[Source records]
⁂

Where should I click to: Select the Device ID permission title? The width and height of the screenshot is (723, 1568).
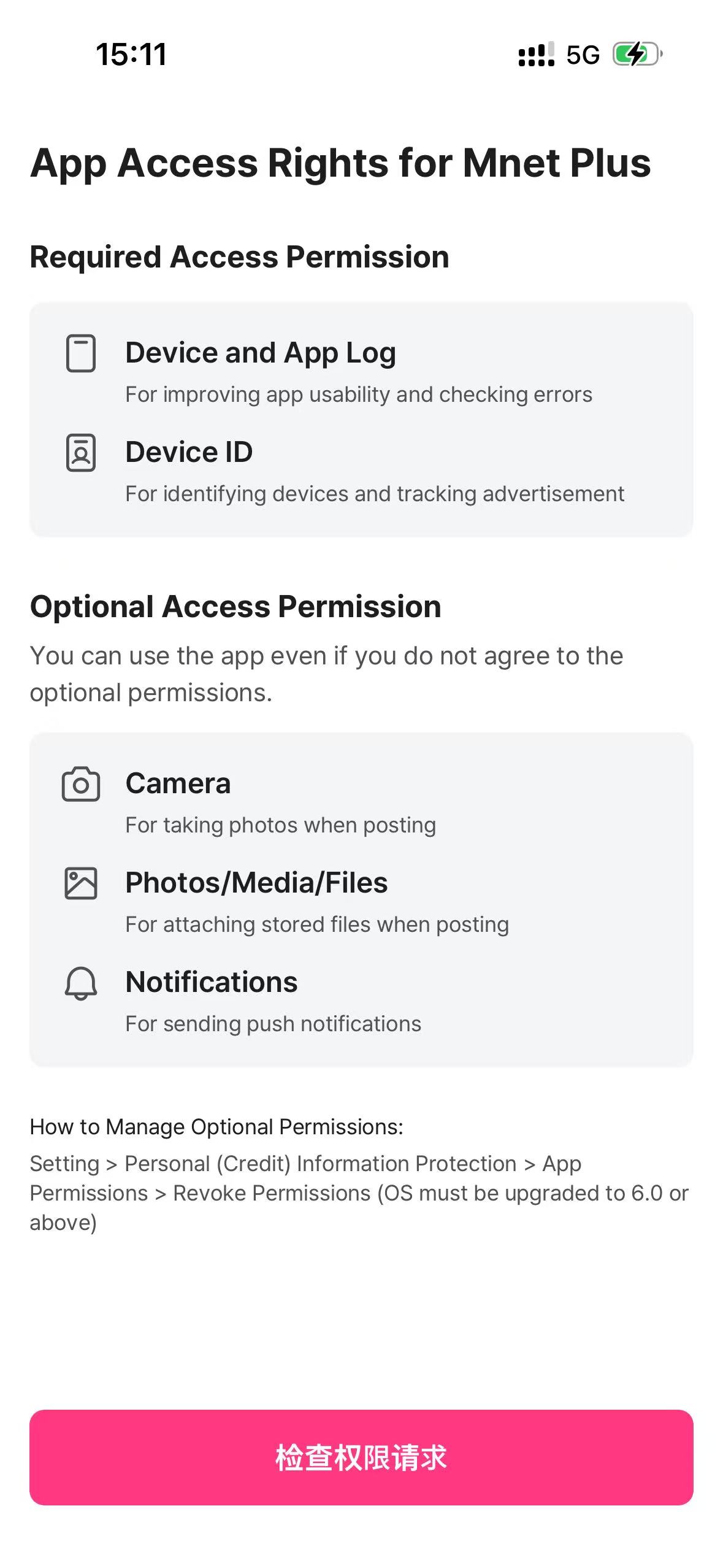[189, 452]
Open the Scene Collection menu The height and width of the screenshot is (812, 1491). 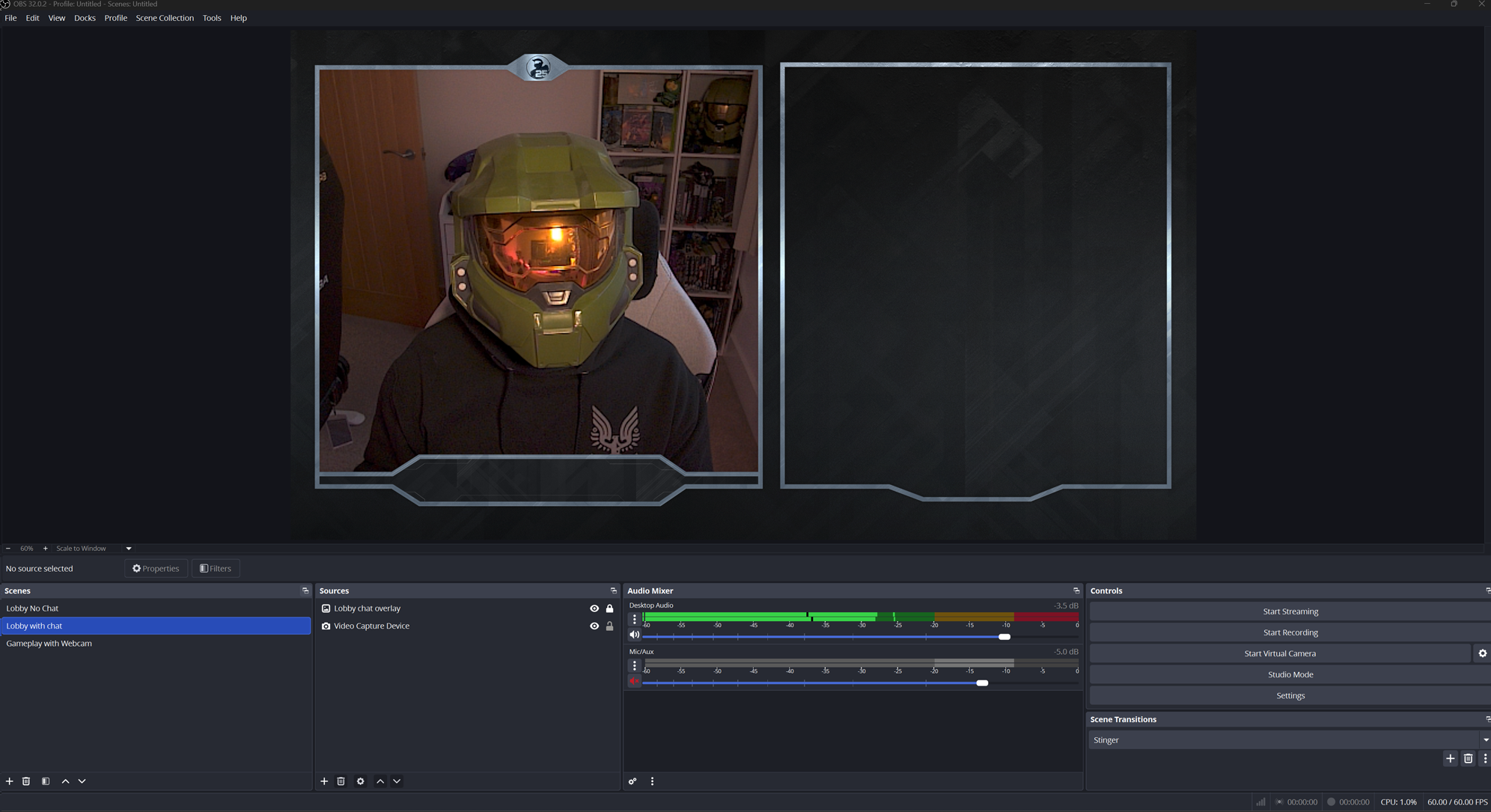[x=165, y=18]
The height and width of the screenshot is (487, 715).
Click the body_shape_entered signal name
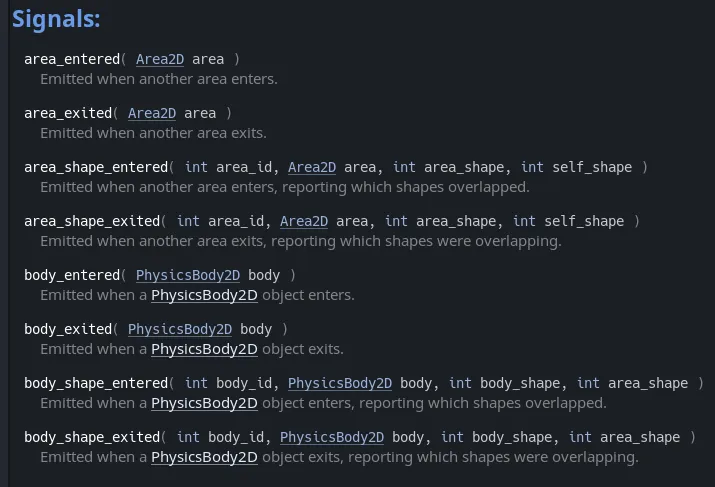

⁂

--- What is asked ---
Can you return, word for word, the lines of the items from the one containing "The height and width of the screenshot is (487, 715)." through the end, with both ends included and the pictures left out?

--- Solution below ---
The height and width of the screenshot is (487, 715).
Click the body_shape_entered signal name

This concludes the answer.